_Excerpted text_

The Allen Institute for Artificial Intelligence (AI2) has released OLMo, an open large language model that aims to help better understand what happens in AI model processes, as well as contribute to developments in the field of language model science.
Allen’s collaboration with the Kempner Institute for the Study of Natural and Artificial Intelligence at Harvard University, as well as partners including AMD, CSC-IT Center for Science (Finland), Paul G. Allen School of Computer Science & Engineering at the University of Washington, and Databricks are making the OLMo project a reality.
OLMo is being released along with pre-training data and training code that, as the institute’s announcement says, “is not available today in any open model of this scale.”
Among the development tools in the framework are pre-training data built on AI2’s Dolma set, which includes three trillion tokens, along with the code that creates the training data.
“Many language models today are published with limited transparency. Without access to training data, researchers cannot scientifically understand how a model works. This is akin to discovering drugs without clinical trials or studying the solar system without a telescope,” says Hannah Hajishirzi, OLMo project leader, senior director of NLP Research at AI2, and professor at UW’s Allen School.

Collection entries
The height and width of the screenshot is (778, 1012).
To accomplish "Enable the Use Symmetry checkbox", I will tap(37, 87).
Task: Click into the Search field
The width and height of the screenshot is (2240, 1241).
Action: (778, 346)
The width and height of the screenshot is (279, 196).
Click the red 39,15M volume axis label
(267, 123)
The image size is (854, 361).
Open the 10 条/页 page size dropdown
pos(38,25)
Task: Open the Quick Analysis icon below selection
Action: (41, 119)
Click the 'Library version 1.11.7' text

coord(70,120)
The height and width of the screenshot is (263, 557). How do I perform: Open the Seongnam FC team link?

_What you will do_
Continue the article on AI2's OLMo release, starting right after its last sentence. The items are a separate set of material, unrelated to the article.

_Result of this exercise_
He adds that thanks to OLMo, researchers “will finally be able to study the science of LLM, which is critical to building the next generation of safe and reliable artificial intelligence.”
The Allen Institute for Artificial Intelligence noted that OLMo provides researchers and developers with greater accuracy by offering insights into the training data behind the model, removing the need to rely on assumptions about how the model works. And because models and datasets are open, researchers can learn and build on previous models and work.
In the coming months, AI2 will continue to iterate on OLMo and will bring different model sizes, modalities, datasets, and capabilities into the OLMo family.